**What you should do**
Transcribe the following records exactly, images excluded.
(Supplied information)
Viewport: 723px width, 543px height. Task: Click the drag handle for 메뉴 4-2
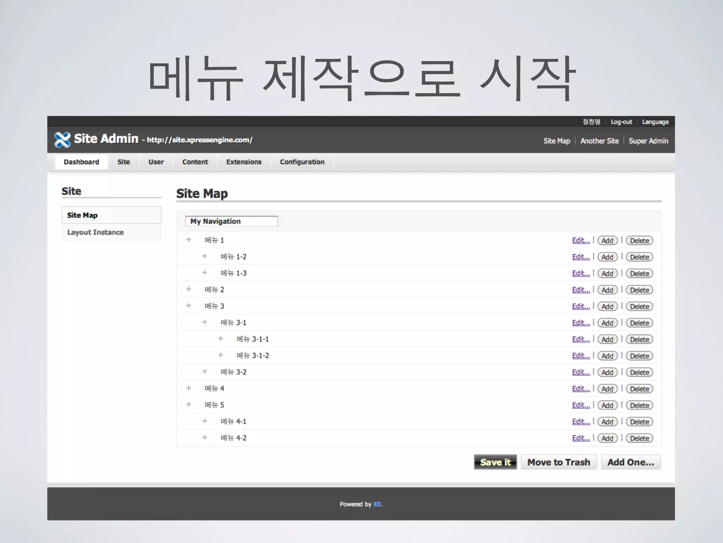(204, 438)
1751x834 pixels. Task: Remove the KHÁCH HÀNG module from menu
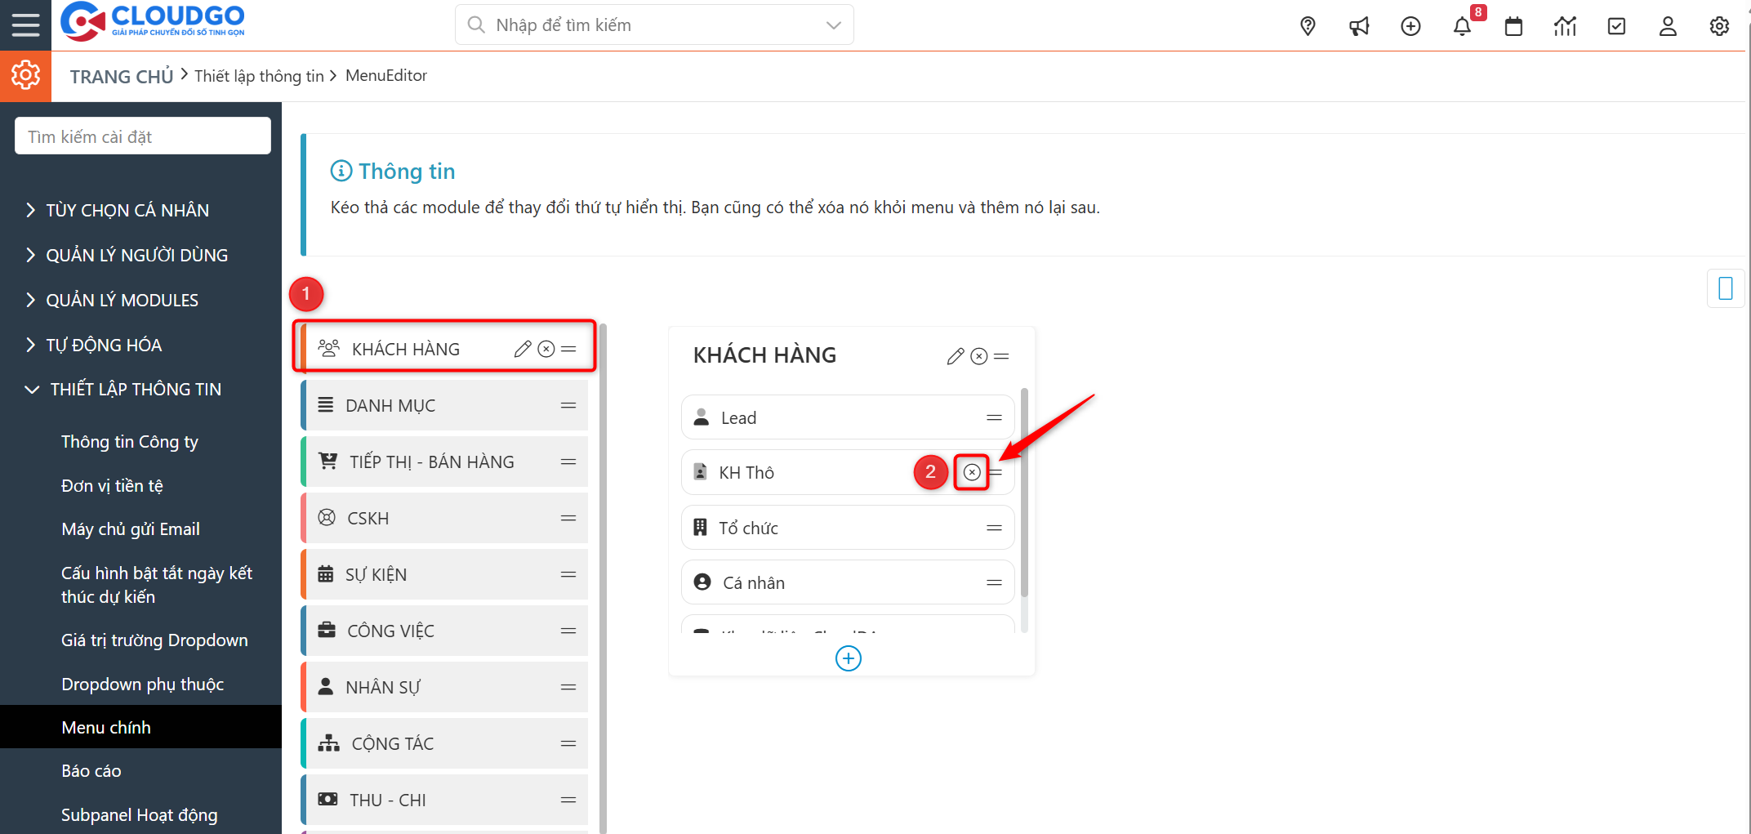[x=546, y=349]
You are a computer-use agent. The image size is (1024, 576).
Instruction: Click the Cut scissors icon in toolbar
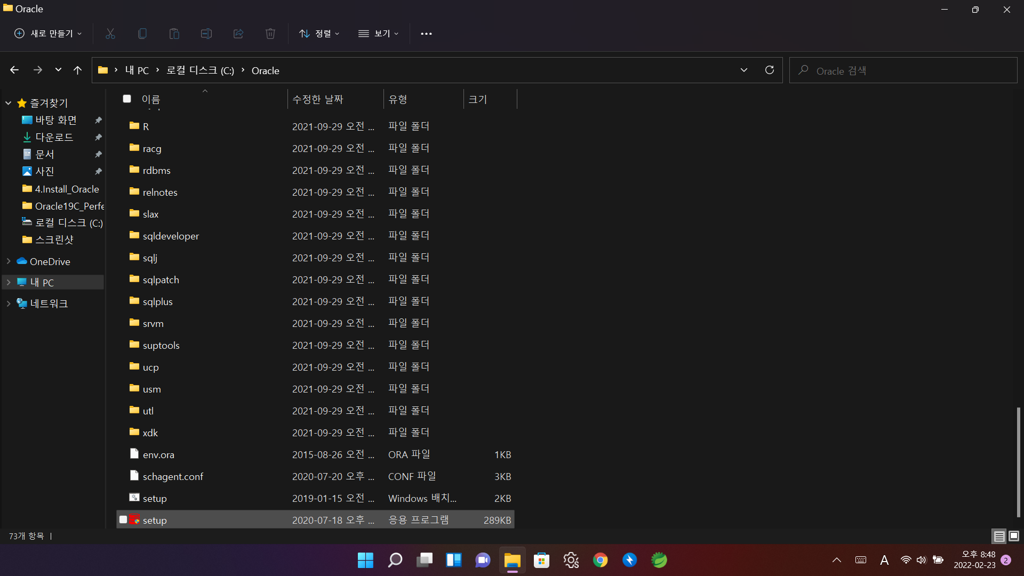pyautogui.click(x=110, y=34)
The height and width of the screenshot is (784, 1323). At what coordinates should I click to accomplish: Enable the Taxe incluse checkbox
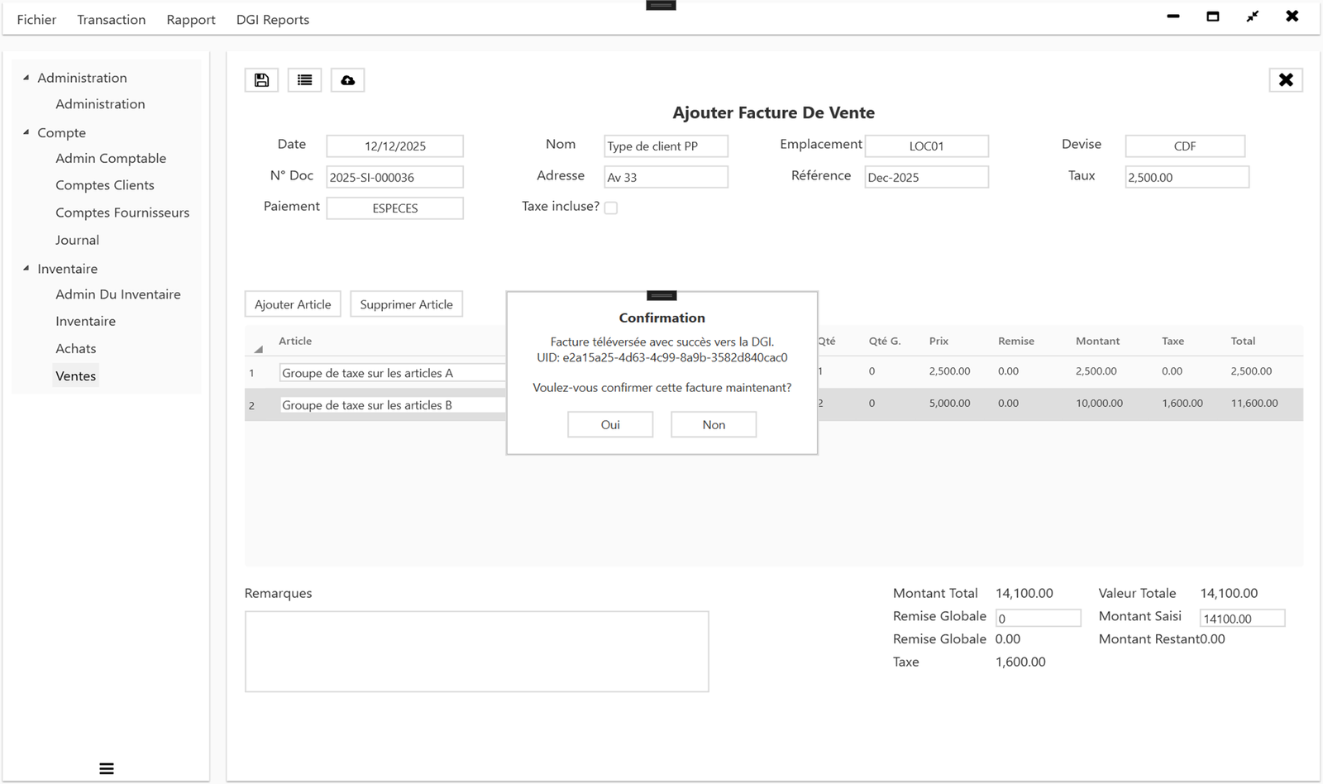click(610, 208)
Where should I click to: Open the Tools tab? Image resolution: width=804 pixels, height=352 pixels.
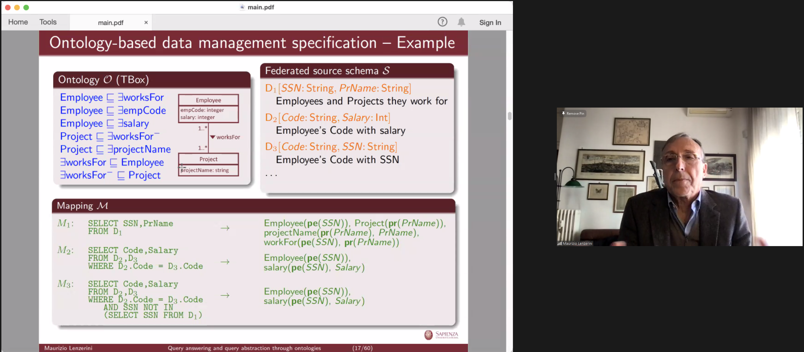(48, 22)
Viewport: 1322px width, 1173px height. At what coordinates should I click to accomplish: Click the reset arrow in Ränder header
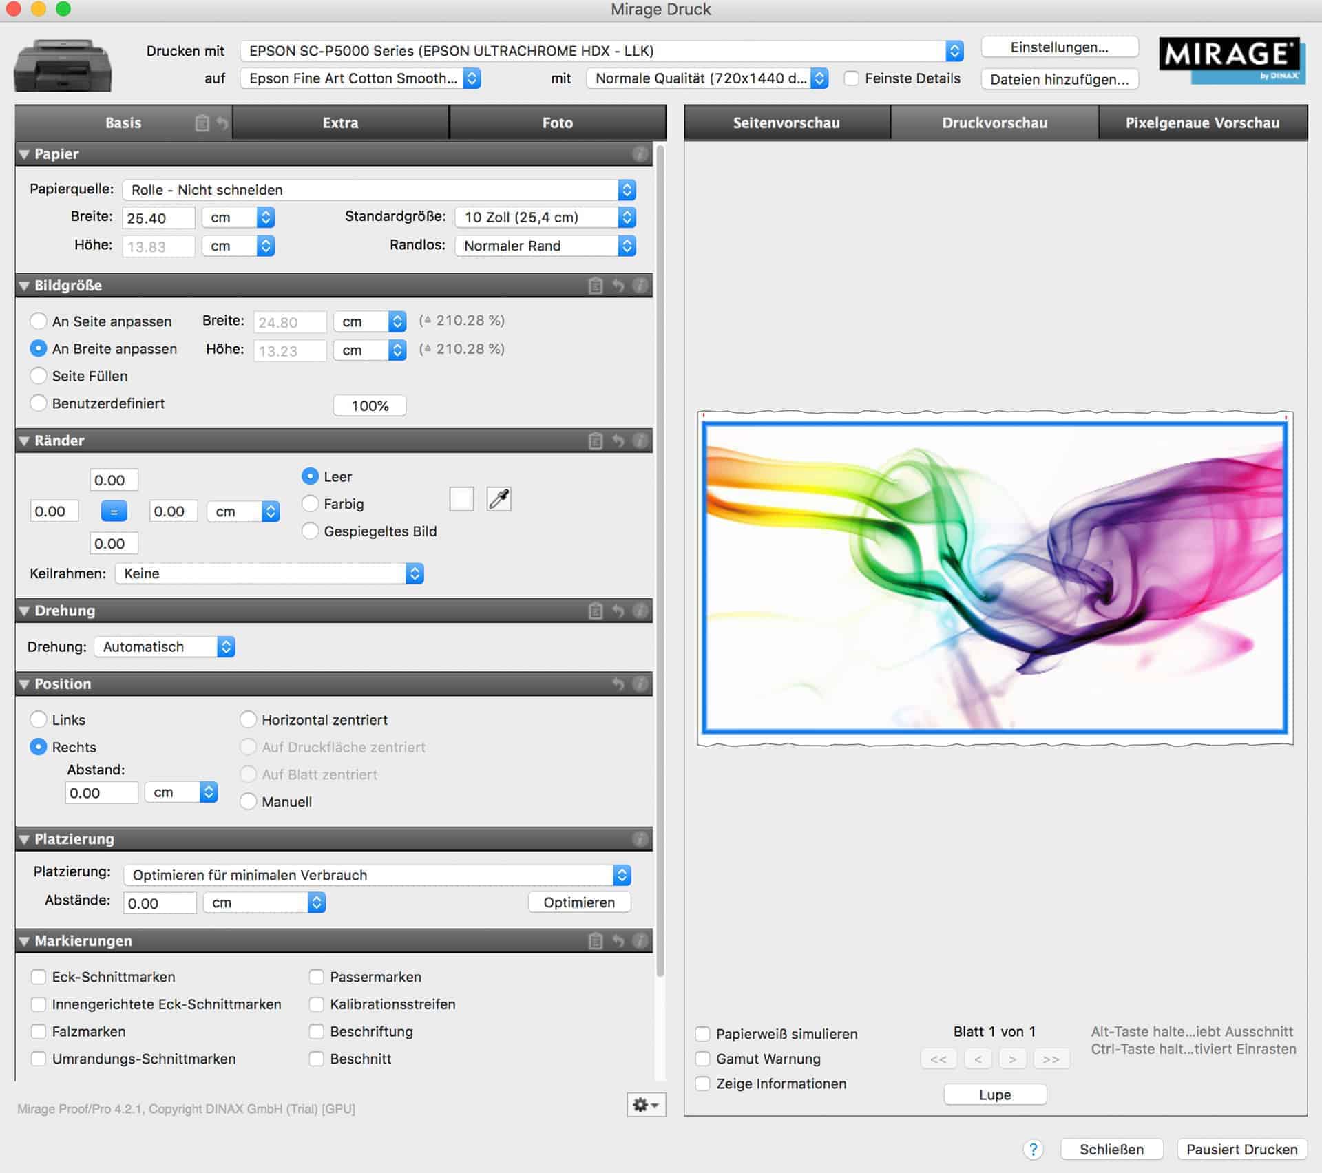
(End Supplied information)
**Task output**
Viewport: 723px width, 543px height. Task: Click the drag handle for 메뉴 4-2
(204, 438)
1751x834 pixels. Task: Remove the KHÁCH HÀNG module from menu
[x=546, y=349]
You are a computer-use agent. The image size is (1024, 576).
Instruction: Click the Cut scissors icon in toolbar
pyautogui.click(x=110, y=34)
The height and width of the screenshot is (784, 1323). At what coordinates should I click to accomplish: Enable the Taxe incluse checkbox
click(610, 208)
Where should I click to: Open the Tools tab? Image resolution: width=804 pixels, height=352 pixels.
(48, 22)
Viewport: 1322px width, 1173px height. At what coordinates should I click to accomplish: Click the reset arrow in Ränder header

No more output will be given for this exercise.